Mencari keberadaan keturunan Veloi adalah tujuan Ioan saat ini. Mungkin lelaki itu memang sudah mati, tapi dia pasti memiliki keturunan. Derius sendiri masih tidak yakin dengan penyelidikannya. Bagaimana bisa petunjuk itu menghilang ratusan tahun silam?
Mendengar apa yang Ioan katakan, Derius tampak sedih. Tujuan hidup sepupunya ini benar-benar hanya untuk itu?
Tapi, bukankah ini juga bagus? Jika mengingat sifat Ioan, ia pasti lebih memilih mati dengan keluarganya. Bagaimanapun, mereka telah hidup lama. Hidup lebih lama lagi tanpa tujuan adalah sebuah kesengsaraan, tapi jika Ioan memiliki tujuan yang ingin dicapainya seperti ini, lelaki itu pasti akan berusaha untuk bertahan hidup.
"Aku dan Calaius akan membantumu menemukan mereka. Baik itu keturunan Veloi atau pun Jugio." Derius berkata dengan serius. "Kita akan memulai pencarian dari awal lagi, tapi kau harus sedikit bersabar, bagaimanapun rentang waktu dari dua ratus tahun pasti bukan sesuatu yang mudah untuk mencari petunjuk."
"Tidak masalah," jawab Ioan. Ia mengingat apa yang ditulis Lobert dalam surat tadi. "Lagipula aku memiliki kesibukan lain saat ini. Gadis itu sepertinya tidak akan membuatku hidup tenang untuk sementara."
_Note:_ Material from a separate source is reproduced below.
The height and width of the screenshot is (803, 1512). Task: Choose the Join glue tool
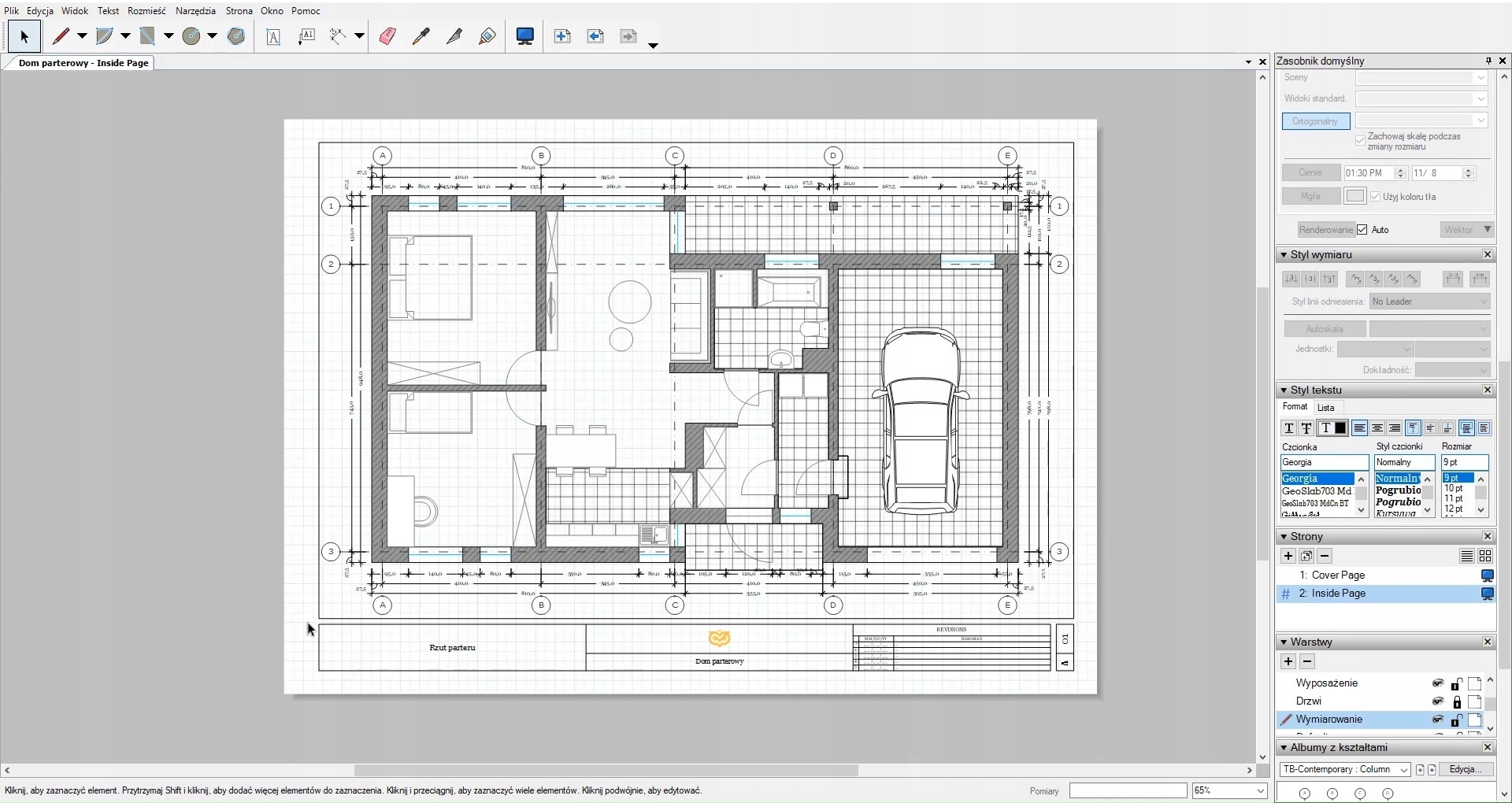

Bukan tanpa alasan mengapa Ioan mengatakan hal seperti itu. Karena sebenarnya, sejak tadi ia mendengar suara Laylaa yang tidak pernah berhenti adu mulut dengan Calaius.
"Perintahkan Calaius membawa gadis itu kemari." Ioan kemudian melipat surat yang ia pegang dan mengembalikannya pada Derius.
"Bawa dia kemari, Calaius." Derius berbicara sedikit lebih keras, yang dapat didengar Calaius dari ruangan lain yang berada di ujung lorong.
Tidak berapa lama, Ioan dan Derius mendengar langkah kaki mendekat. Suara gerutuan seorang gadis terdengar, dia bahkan memaki Calaius dengan mengatakan bahwa ia adalah lelaki pirang paling memalukan yang pernah dia lihat karena memoles pewarna pada bibirnya. Calaius yang tidak terima balas memaki dengan mengatakan jika gadis itu adalah perempuan paling bau di dunia.
"Kau sebut aku bau sekarang?!" Suara itu meraung, sepertinya tidak terima atas pernyataan Calaius. "Siapa sebelumnya yang mendekat padaku dan mengatakan jika aromaku lezat? Kau ini lelaki atau bukan? Bahkan omonganmu tidak konsisten!" Laylaa dengan sengaja mengingatkan saat Calaius akan menggigit lehernya beberapa saat yang lalu.
Calaius baru saja hendak membalas saat suara Derius kembali terdengar. "Masuk saja dan jangan bertengkar lagi!"
Seketika pintu ruangan itu terbuka, menampilkan dua orang makhluk beda ras yang saling melotot dengan pandangan tidak suka. Benar apa yang Ioan katakan, pikir Derius, gadis ini sepertinya tidak mudah ditangani.